### DIRECTIONS FOR THIS TASK
Omit the pictures and retype only the lines from the one containing "Tick the Select All Staff checkbox" through the end of the listing, both ends included.

### INPUT MATERIAL
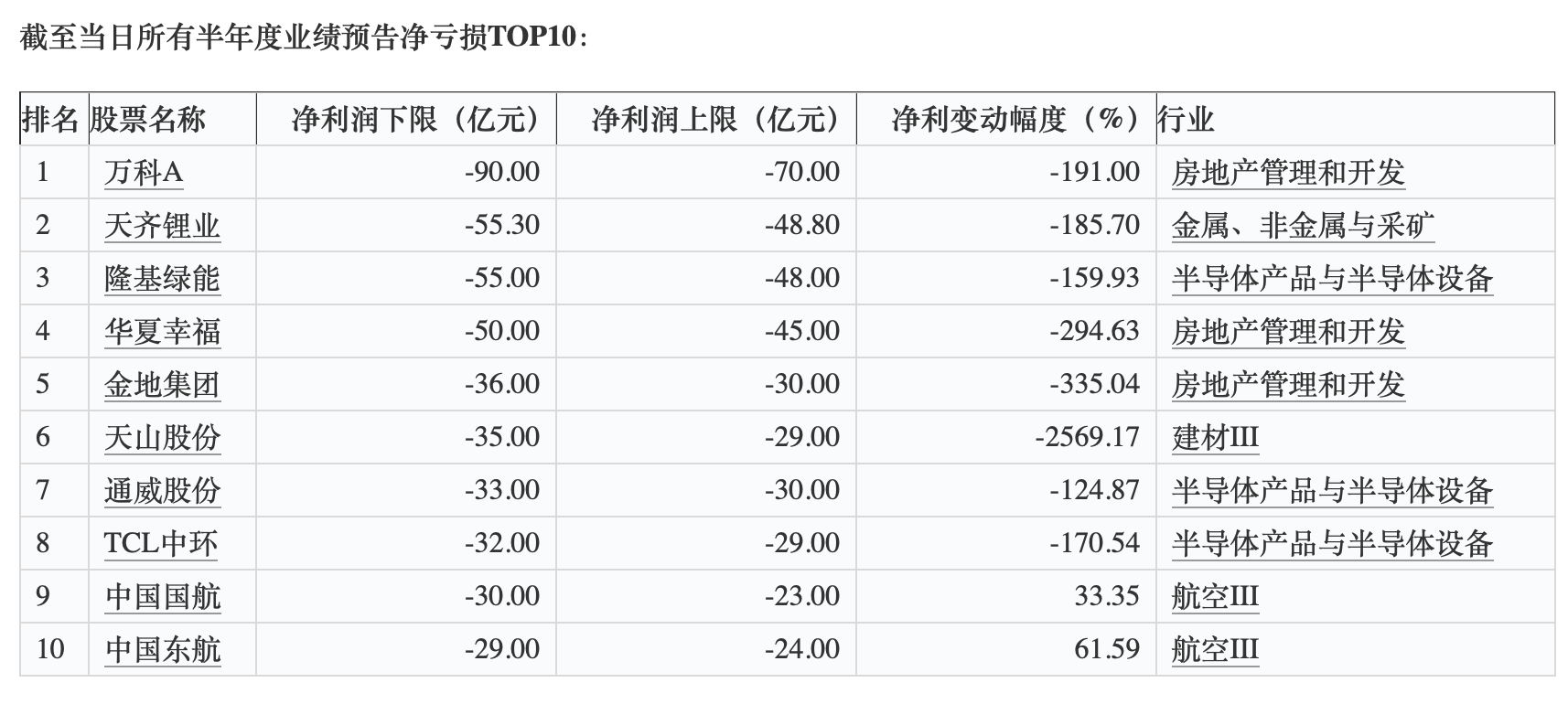1568x704 pixels.
Task: Open the 金属、非金属与采矿 industry link
Action: [1303, 225]
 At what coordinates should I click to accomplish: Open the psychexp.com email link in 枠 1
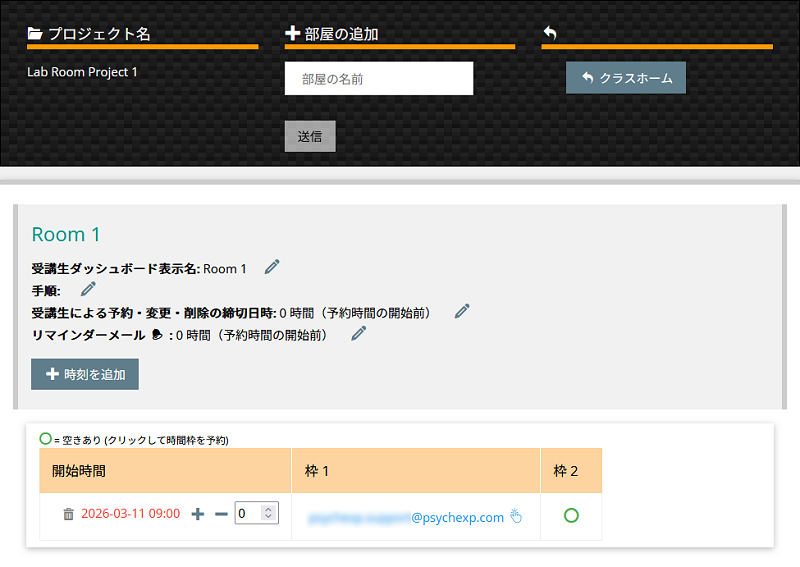tap(406, 517)
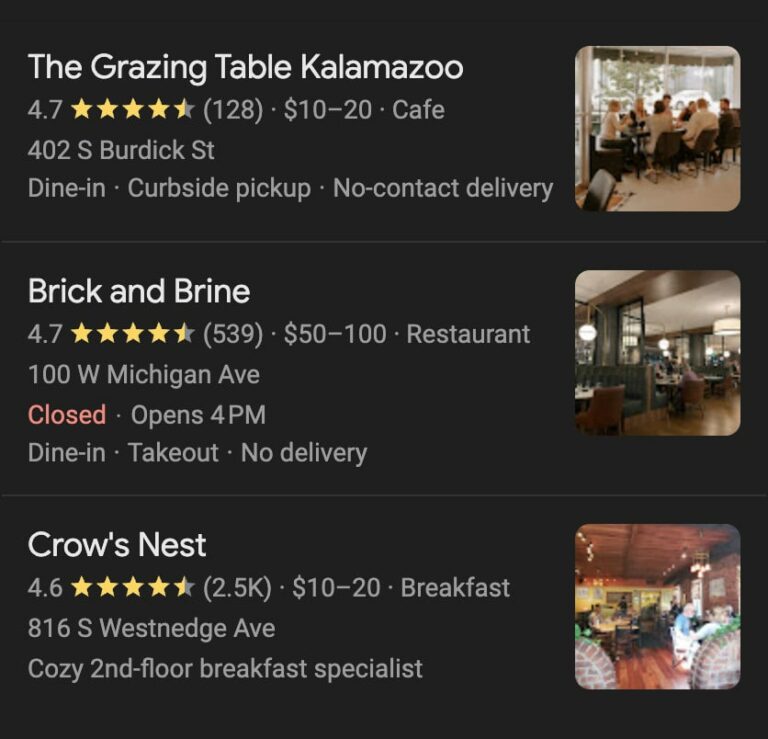The width and height of the screenshot is (768, 739).
Task: Click the Crow's Nest star rating icons
Action: 132,588
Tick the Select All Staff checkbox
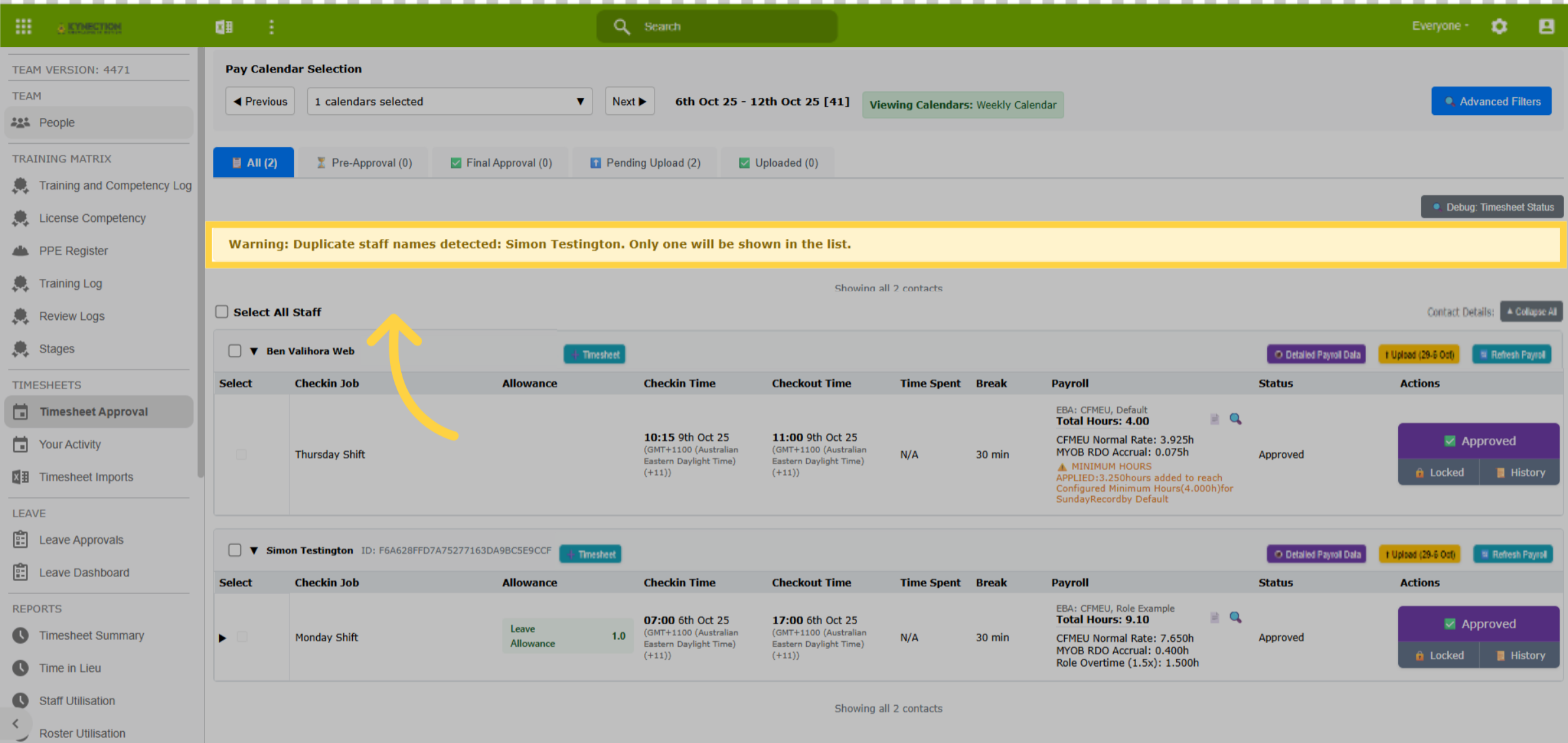Image resolution: width=1568 pixels, height=743 pixels. [x=222, y=311]
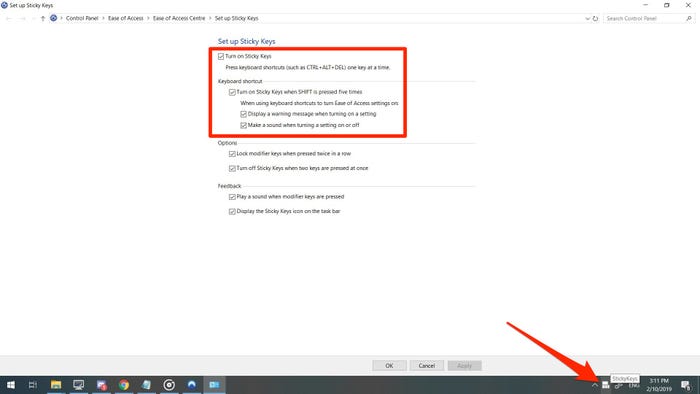Disable Lock modifier keys when pressed twice
This screenshot has height=394, width=700.
tap(232, 153)
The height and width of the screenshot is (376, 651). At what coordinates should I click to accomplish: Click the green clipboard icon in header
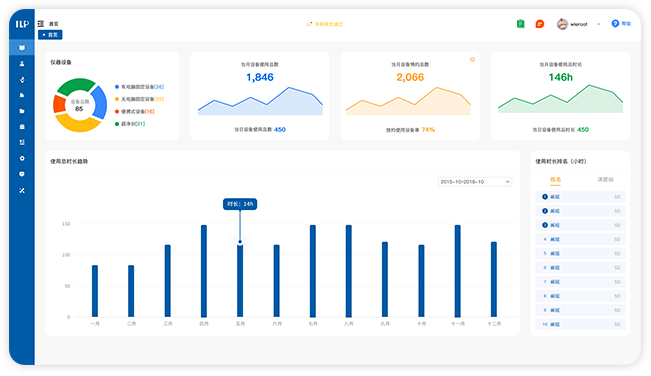tap(521, 24)
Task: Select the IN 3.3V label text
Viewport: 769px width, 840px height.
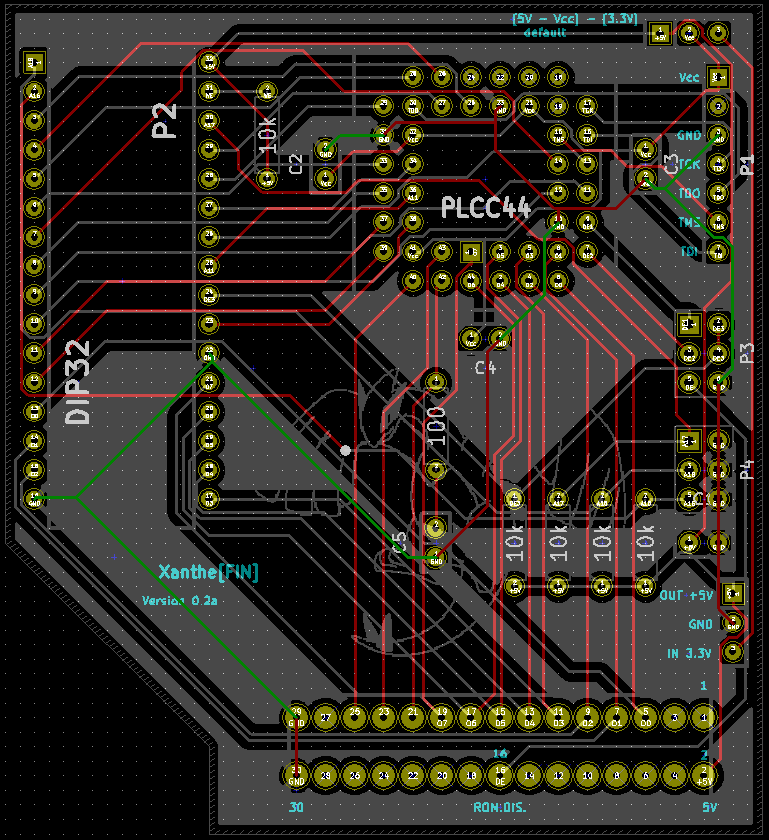Action: click(689, 653)
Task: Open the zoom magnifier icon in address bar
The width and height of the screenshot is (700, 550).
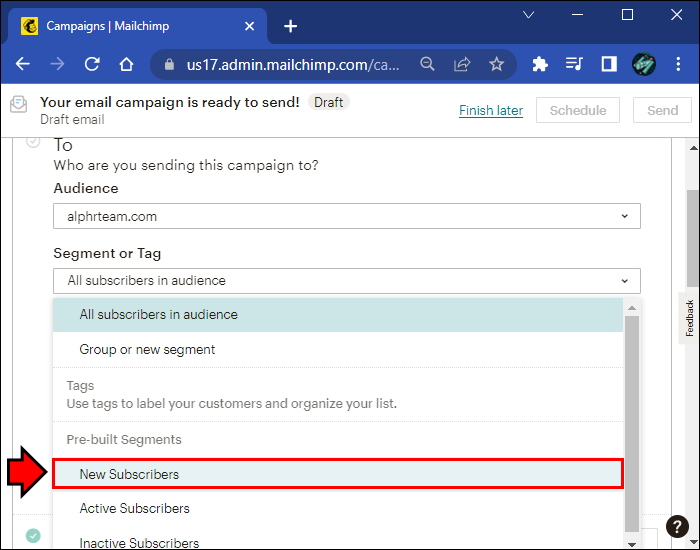Action: coord(428,64)
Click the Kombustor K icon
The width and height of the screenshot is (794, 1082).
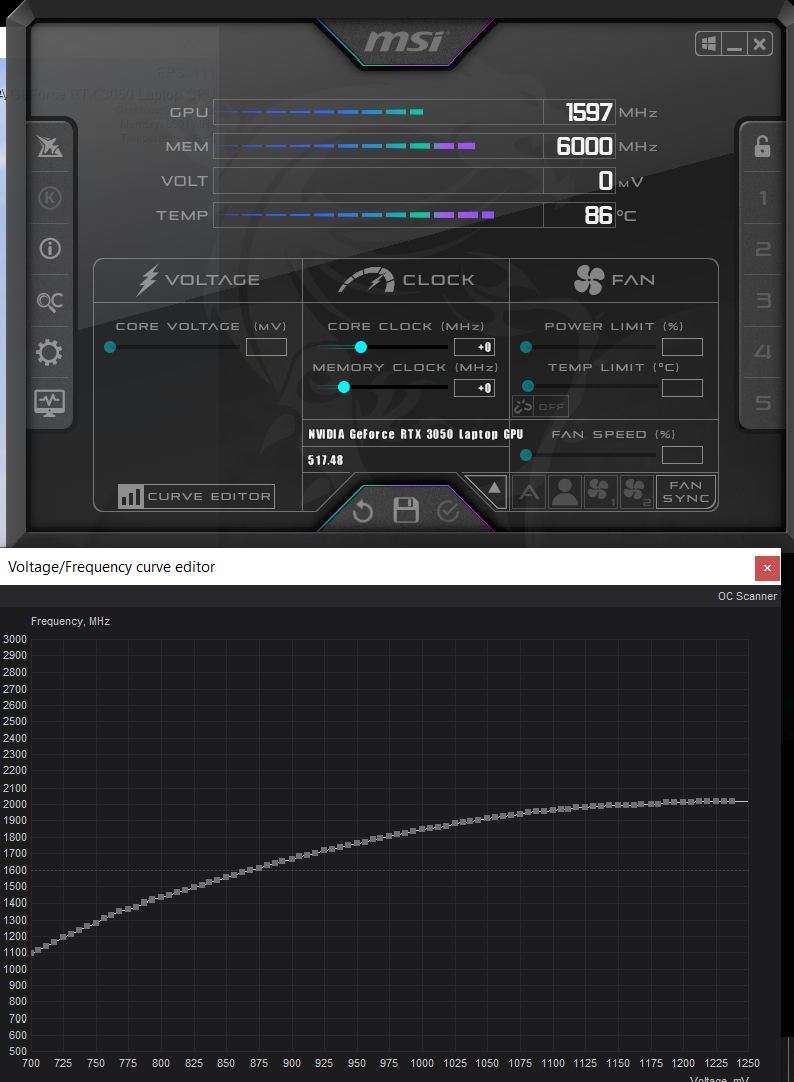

### RESULT
Tick the Select All Staff checkbox
Image resolution: width=1568 pixels, height=743 pixels. [x=222, y=311]
Disable Lock modifier keys when pressed twice
This screenshot has height=394, width=700.
tap(232, 153)
The height and width of the screenshot is (376, 651). At what coordinates should I click to accomplish: Click the green clipboard icon in header
tap(521, 24)
Task: Select the IN 3.3V label text
Viewport: 769px width, 840px height.
Action: click(689, 653)
Task: Open the zoom magnifier icon in address bar
The width and height of the screenshot is (700, 550).
Action: coord(428,64)
Click the Kombustor K icon
The width and height of the screenshot is (794, 1082).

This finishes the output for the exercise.